### Text shown
=== Begin Enclosure ===
Police said the women, aged 20, 32 and 37 had two kilos (4.4lb) of cocaine each strapped to their bodies.
Officers said they became suspicious because the women “didn’t look like nuns” and their habits “didn’t look right”.
Though the story comes off as a rather light tale for something revolving around drug trade (and the very serious impact on the women arrested), it masks the tragic realities behind the drug trade. All three women said they’d turned to smuggling due to “financial hardship,” and now face probable prison sentences. Of course, the fact that they were traveling to a popular island resort is a reminder that the demand among the wealthy for drugs contributes to the drug trade even while it ensnares those who face financial hardship. And though these three women were caught, it probably has barely put a dint in the availability of drugs on the island itself, so that the tourists will be able to turn to recreational drug use while these women go to jail. Behind the seemingly-mildly amusing story is yet another tragic reminder on the ways in which the drug trade both reflects and reinforces broader socioeconomic inequalities in Latin America.
-Still dealing with the loss to Chile of its only route to the Pacific 140 years ago, Bolivia is set to take its case to the International Court of Justice, a move that Chilean President Sebastián Piñera has said would open a “Pandora’s Box” of territorial issues in the Americas (including the territory the US took from Mexico in the wake of the Mexican-American War).
=== End Enclosure ===
### Data excerpts
=== Begin Enclosure ===
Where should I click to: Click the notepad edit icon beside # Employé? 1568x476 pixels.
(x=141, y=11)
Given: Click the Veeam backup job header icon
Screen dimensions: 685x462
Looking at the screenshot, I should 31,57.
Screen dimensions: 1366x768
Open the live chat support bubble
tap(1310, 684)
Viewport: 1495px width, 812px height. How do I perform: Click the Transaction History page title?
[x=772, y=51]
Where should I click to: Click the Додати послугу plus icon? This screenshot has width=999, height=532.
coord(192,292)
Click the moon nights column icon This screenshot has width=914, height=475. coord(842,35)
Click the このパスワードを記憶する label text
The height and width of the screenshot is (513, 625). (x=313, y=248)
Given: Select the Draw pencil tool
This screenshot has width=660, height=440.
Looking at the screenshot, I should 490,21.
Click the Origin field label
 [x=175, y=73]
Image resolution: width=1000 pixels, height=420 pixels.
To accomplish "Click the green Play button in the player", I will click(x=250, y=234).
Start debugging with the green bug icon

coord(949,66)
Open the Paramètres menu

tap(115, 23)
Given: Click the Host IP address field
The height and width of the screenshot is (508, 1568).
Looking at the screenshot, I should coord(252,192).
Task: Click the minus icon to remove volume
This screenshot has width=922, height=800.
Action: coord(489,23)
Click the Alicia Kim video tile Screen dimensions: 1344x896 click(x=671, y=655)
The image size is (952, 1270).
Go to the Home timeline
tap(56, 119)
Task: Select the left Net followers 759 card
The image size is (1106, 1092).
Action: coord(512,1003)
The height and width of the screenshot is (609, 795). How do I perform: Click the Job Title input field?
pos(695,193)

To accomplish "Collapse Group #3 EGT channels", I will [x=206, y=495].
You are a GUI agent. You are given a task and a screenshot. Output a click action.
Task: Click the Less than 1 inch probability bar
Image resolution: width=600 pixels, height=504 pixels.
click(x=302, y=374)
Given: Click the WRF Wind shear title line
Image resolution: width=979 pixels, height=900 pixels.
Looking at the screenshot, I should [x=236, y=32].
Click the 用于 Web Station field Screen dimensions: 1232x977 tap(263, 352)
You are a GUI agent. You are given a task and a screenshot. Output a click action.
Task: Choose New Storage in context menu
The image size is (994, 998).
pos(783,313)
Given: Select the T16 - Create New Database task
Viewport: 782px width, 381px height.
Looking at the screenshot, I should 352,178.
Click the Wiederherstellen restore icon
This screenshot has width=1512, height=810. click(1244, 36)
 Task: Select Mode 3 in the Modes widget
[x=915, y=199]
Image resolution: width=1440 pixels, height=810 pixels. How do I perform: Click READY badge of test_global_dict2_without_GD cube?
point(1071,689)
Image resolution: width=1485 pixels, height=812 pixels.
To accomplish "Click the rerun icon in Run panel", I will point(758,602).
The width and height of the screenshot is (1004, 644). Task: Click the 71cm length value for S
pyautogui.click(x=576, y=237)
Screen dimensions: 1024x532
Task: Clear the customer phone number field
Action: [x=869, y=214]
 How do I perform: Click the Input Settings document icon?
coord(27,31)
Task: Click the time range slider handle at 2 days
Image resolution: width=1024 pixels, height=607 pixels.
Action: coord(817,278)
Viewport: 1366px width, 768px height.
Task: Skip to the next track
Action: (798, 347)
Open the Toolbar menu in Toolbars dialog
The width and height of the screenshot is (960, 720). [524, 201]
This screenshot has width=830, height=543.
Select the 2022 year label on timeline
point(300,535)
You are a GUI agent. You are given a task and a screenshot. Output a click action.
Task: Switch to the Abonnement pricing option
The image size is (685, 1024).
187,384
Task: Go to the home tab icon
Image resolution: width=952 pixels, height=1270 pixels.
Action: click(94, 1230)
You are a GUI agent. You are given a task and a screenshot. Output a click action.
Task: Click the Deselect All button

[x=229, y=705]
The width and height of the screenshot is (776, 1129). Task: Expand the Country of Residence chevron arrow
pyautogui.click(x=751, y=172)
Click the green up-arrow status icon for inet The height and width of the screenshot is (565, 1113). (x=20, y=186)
=== End Enclosure ===
### Task description
In the text on the cocaine arrests, what reason did all three women give for turning to smuggling?

### Reply to the task
Financial hardship.